コーエンは、リードの返答に、まるで自分が褒められたかの様に嬉しそうに微笑むセリーナを眺めていた。

また…そんな無防備な笑顔を…。

コーエンは数日前にボーランド地区で彼女の見せた笑顔を思い出していた。

村人からの感謝に顔を綻ばせたセリーナは、夕日に照らされてオレンジの髪が更に鮮やかに輝き、見る者を充分に魅了するものであった。

実際にその破壊力を1番身近で感じ取ったアルフという青年は、一瞬で彼女の虜になっていた。

コーエンはその時の様子を思い出すと、油断した事に舌打ちをしたくなった。

村人の青年…?
それは別にいい。
元々セリーナ嬢とは違う世界の人間だから。
精々、セリーナ嬢を聖女と崇めるくらいだろう。
いや…それも少しイヤではあるが…。

それよりも…。

「報告する事は以上だ。」

微笑むセリーナから、視線を外し、資料を睨み付けたまま答えるリードに、苦々しい気持ちが湧き上がる。

コーエンはしっかりと覚えていた。

あの時微笑んだセリーナとそれを見て顔を赤らめた青年に、誰よりも不機嫌さを滲ませたのは、自分ではなく、この皇太子だった事を。

今回のボーランド地区での一件で、リードの中でのセリーナの評価が上がっている事は知っている。
それは「使える奴」という意味で…だと、リード本人は理解しているだろう。

でも、長年連れ添ったコーエンには、それ以外の「何か」がリードの中で芽生えている事を敏感に感じていた。

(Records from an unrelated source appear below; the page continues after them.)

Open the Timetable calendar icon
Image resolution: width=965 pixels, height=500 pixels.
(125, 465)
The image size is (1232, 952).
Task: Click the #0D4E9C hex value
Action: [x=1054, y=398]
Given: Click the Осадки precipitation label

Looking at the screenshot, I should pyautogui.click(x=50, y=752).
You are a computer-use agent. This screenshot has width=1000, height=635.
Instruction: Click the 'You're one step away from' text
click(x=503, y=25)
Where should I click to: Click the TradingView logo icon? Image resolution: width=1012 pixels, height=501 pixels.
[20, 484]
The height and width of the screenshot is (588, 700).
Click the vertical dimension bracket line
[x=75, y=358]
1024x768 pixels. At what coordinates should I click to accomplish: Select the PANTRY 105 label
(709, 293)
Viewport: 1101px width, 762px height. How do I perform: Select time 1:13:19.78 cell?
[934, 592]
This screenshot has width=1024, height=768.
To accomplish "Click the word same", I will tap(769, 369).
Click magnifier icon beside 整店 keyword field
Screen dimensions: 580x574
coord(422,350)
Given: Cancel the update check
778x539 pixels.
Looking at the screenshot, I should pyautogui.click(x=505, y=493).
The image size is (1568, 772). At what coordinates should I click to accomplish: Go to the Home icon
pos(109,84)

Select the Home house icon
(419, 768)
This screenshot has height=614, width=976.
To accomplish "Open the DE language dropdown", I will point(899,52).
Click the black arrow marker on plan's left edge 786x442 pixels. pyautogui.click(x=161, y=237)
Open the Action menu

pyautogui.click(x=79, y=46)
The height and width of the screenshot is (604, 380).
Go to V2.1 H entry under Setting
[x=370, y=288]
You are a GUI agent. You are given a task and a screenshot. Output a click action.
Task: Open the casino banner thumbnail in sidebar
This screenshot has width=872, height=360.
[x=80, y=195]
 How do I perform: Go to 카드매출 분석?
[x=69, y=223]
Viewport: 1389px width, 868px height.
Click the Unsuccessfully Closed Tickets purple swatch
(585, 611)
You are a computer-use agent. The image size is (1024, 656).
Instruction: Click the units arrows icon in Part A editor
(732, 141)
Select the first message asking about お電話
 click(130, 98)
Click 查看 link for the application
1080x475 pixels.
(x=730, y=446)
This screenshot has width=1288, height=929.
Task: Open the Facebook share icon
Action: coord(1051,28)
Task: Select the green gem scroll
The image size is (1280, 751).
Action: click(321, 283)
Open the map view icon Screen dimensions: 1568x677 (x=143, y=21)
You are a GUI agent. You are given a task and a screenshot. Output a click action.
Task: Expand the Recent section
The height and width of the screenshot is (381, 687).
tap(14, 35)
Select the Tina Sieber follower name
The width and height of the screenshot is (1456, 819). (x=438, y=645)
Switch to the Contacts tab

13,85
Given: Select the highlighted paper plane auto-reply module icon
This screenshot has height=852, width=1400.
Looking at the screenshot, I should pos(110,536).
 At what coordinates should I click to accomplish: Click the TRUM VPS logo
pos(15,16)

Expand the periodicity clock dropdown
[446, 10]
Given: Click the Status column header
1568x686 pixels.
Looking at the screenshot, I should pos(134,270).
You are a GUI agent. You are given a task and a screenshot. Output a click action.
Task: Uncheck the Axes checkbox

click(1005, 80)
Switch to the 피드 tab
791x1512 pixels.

まぁ、その「何か」にリード本人は全く気付いていないと言う事までも、コーエンには手に取るようにわかっていた。

「他に何か…お手伝い出来る事はありますか?」

コーエンは前のめりにリードに尋ねるセリーナに頬が緩むのを感じる。

前回、ボーランド地区で村人達から感謝されたのが嬉しかったのだろう。
張り切っている様子が可愛いと思うなんて…重症だな。

「…ない。そう言えば、来週から王宮で貴賓国を招いての宴がある事は知っているか?」

そして、この必要以上に冷たい態度を決め込む乳母兄弟もある意味で重症かもしれない。

「はい。1週間ほど続く大きな宴だとティナが教えてくれました。」

「お前も聖女として参加してもらう。準備しておけ。」

「え!?私もですか?そんな急に…。」

手に持っていた資料を勢い余ってグシャリと握り潰してしまう程おどろいた様子のセリーナに、コーエンは再び笑みを深めてから、2人の話に割って入る事にした。

「大丈夫ですよ、セリーナ嬢。大方の準備はこちらで致します。それに、宴の中盤では隣国からの貴賓としてクラリス様もご帰国の予定なのですよ。」

「え?クラリスが!?」

パッと笑顔を向けられれば、太陽を直視してしまったかのような眩しさを覚える。

「えぇ、詳しくはお部屋でご説明しますね。」

これ以上、彼女の笑顔をこの執務室で披露する必要は無いだろう。

セリーナの退出を促す様にエスコートを申し出れば、リードがこちらをチラリと睨んだ。

「部屋まで送るのか?」

「えぇ、宴の話もございますし…急ぎの仕事は全て片付いておりますので、ご安心を。」

コーエンがいつも通りの笑顔で返せば、リードも不機嫌さを隠さない態度をで短く返答をした。

「勝手にしろ。」

そんなリードの様子に、無自覚でこの状態とは…つくづく重症だな…とコーエンは苦笑いを浮かべながら、執務室を後にした。

リード殿下が勝手に拗らせているうちに、こちらは先に進ませて頂きますよ。

「あの…コーエン様、お忙しいのでは?」

セリーナ嬢がそう言って心配そうにこちらを見上げてくる。

「大丈夫ですよ。もう仕事は片付いてますから。」

「でも、リード殿下も何かお怒りのご様子でしたよ…?」

心配気な表情は可愛らしいですが、そんな表情で他の男の名前を口にするなんて、いただけません。

「大丈夫。今の私にはセリーナ嬢の事以上に優先すべき事などありませんから。」

わざと耳元に顔を寄せ、小声で囁けば、彼女はボンっと音がしそうな程に顔を赤らめてた。

…自分で仕掛けた癖に、その反応が可愛らし過ぎるとは…。

コーエンは自身の重症具合に呆れながら、真っ赤になり、黙り込んでしまったセリーナを部屋までエスコートするのだった。